Przeprowadzony przez Amerykanów remont polegał głównie na wymianie centropłatów, czyli elementu łączącego skrzydła z kadłubem, który podlega dużym obciążeniom. Dzięki temu znacznie wydłużono żywot maszyn, które miały już po prawie 40 lat. Pierwszy z herculesów przyleciał do wyremontowanej bazy w Powidzu w 2009 roku. Ostatni w 2012 roku. Koszty przedsięwzięcia oszacowany na około 100 milionów dolarów sfinansowano w większości z programu pomocowego rządu USA dla polskiego wojska.
Ze względu na przeciągające się remonty Amerykanie wypożyczyli Polsce w 2009 roku jednego swojego C-130E. Maszyna została jednak utracona rok później w Afganistanie. W locie doszło do awarii i załoga musiał się ratować wykonując gwałtowne manewry. Udało się awaryjnie wylądować, ale przeciążenia spowodowały poważne uszkodzenia maszyny, która została spisana na straty i rozmontowana na części. W zamian USA dostarczyły kolejny samolot, który został później zwrócony.
Przejmując używane C-130 oficjalnie zakładano, że w ciągu kilku lat zapadnie decyzja o ich modernizacji (na przykład wymianie zużytych silników). Mówiono o pięciu latach. Padały też deklaracje, iż jest to rozwiązanie tymczasowe i w ciągu kilku lat zaczęte zostaną poszukiwania nowych średnich samolotów transportowych. Jednak jak to często bywa w polskim wojsku, rozwiązanie pomostowe stało się docelowym. MON do dzisiaj nie sygnalizował szukania następców herculesów.

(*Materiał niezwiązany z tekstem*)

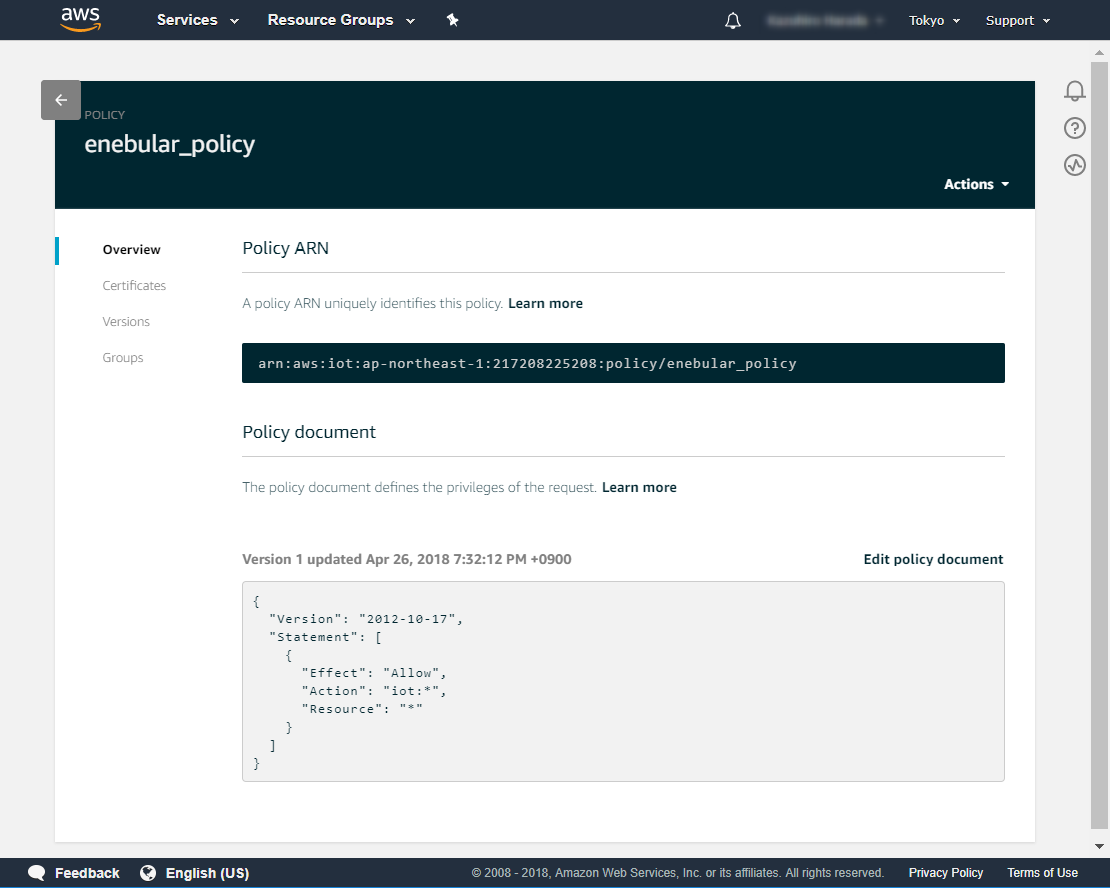The image size is (1110, 888).
Task: Click Learn more beside Policy ARN description
Action: [545, 303]
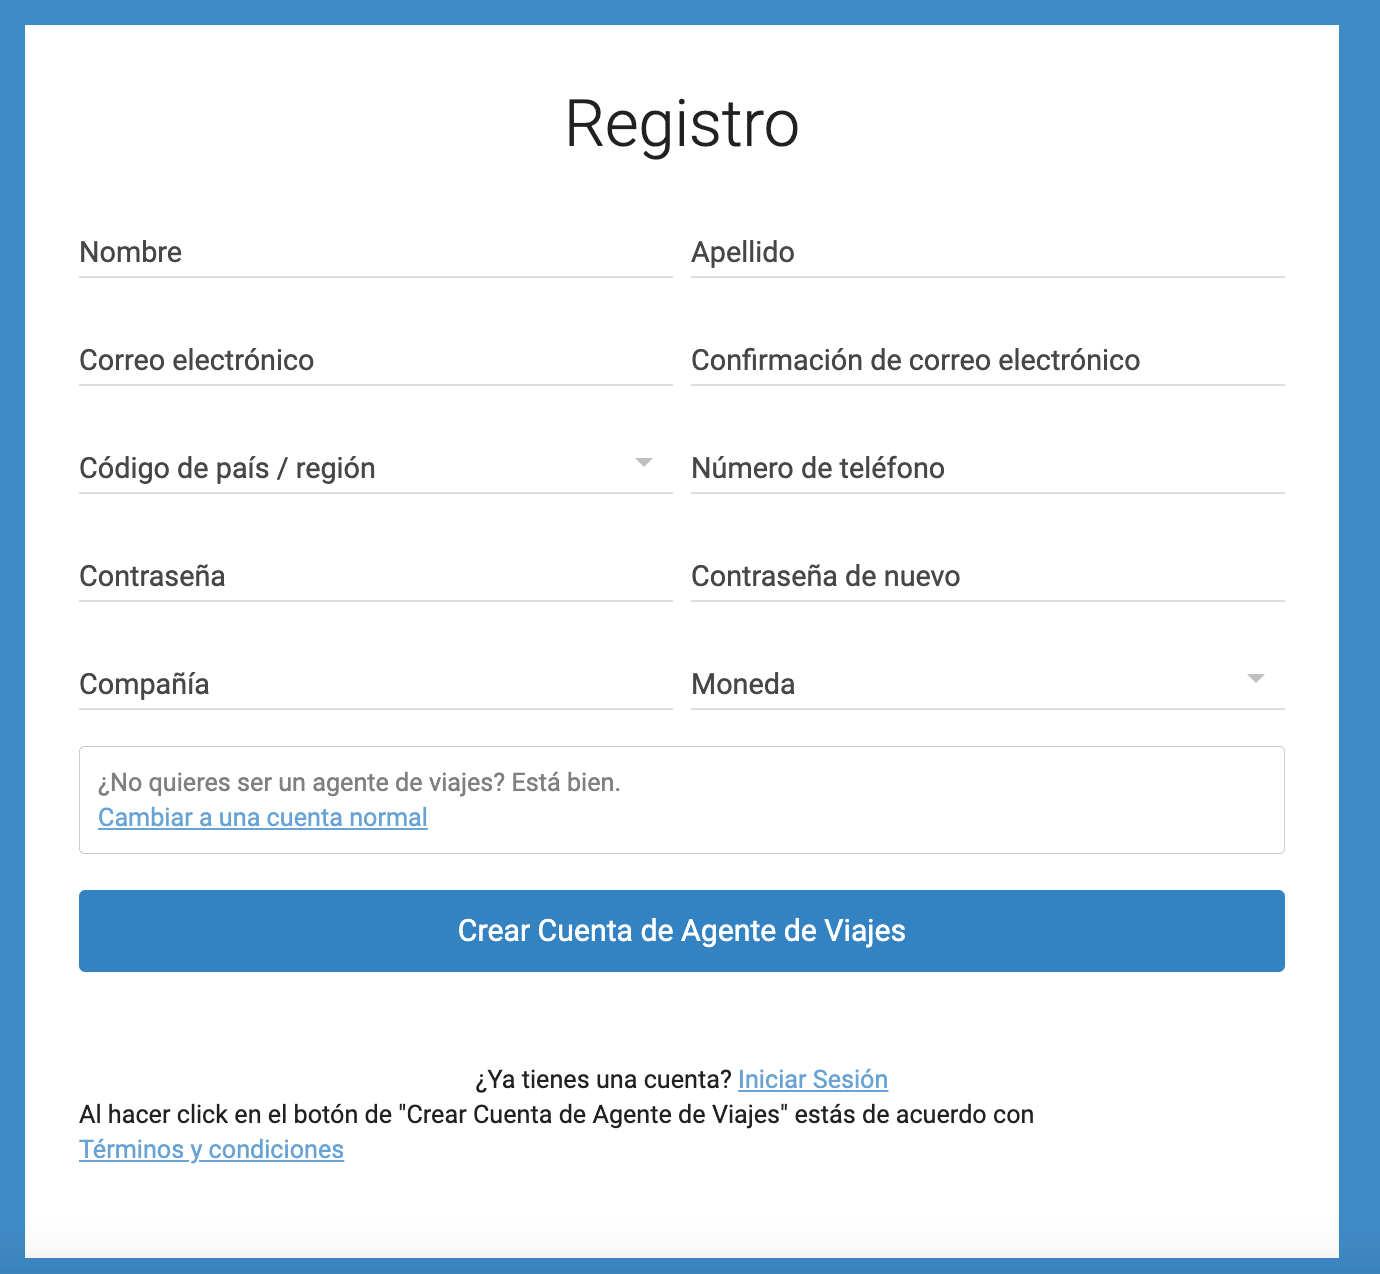This screenshot has height=1274, width=1380.
Task: Click the arrow icon beside Moneda
Action: point(1256,679)
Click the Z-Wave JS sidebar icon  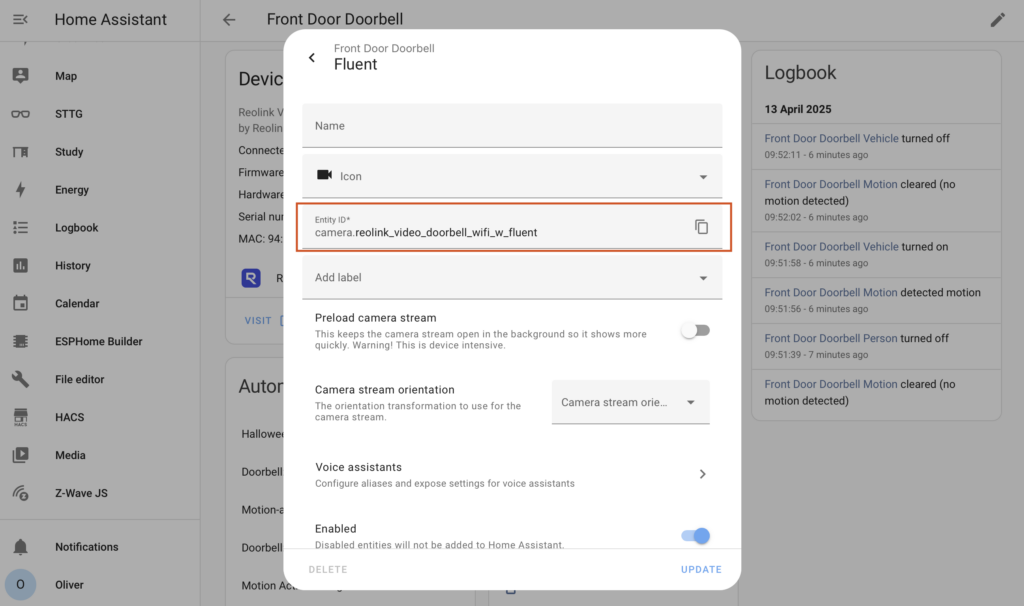20,493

Pięć C-130E Hercules pełni w polskim wojsku ważną funkcję jako największe dostępne samoloty transportowe. Każdy może zabrać na pokład maksymalnie 17,5 tony ładunku a rozmiary ładowni pozwalają przewozić duże przedmioty. Na przykład transporter opancerzony czy klika samochodów lub kontenerów. To nieoceniona możliwość podczas różnych misji czy ćwiczeń poza granicami kraju. Inaczej o pomoc trzeba by prosić sojuszników lub płacić firmom cywilnym.
Załogę C-130 stanowi zazwyczaj pięciu ludzi. Dwóch pilotów, inżynier pokładowy, nawigator i loadmaster, czyli osoba odpowiedzialna za ładunek. Tych ostatnich może być więcej w zależności od potrzeb. W najnowszej wersji samolotu oznaczonych literą J elektronika przejęła zadania nawigatora i inżyniera, dzięki czemu w kokpicie wystarczy dwóch pilotów.
Na potrzeby C-130 wojsko gruntownie wyremontowało lotnisko w Powidzu. Znajduje się tam 33. Baza Lotnictwa Transportowego, do którego należą herculesy. Dodatkowo powidzkie lotnisko jest często wykorzystywane przez wojsko USA podczas różnych ćwiczeń a w ostatnich latach stacjonują tam rotacyjnie śmigłowce wspierające amerykańskie wojska lądowe w Polsce.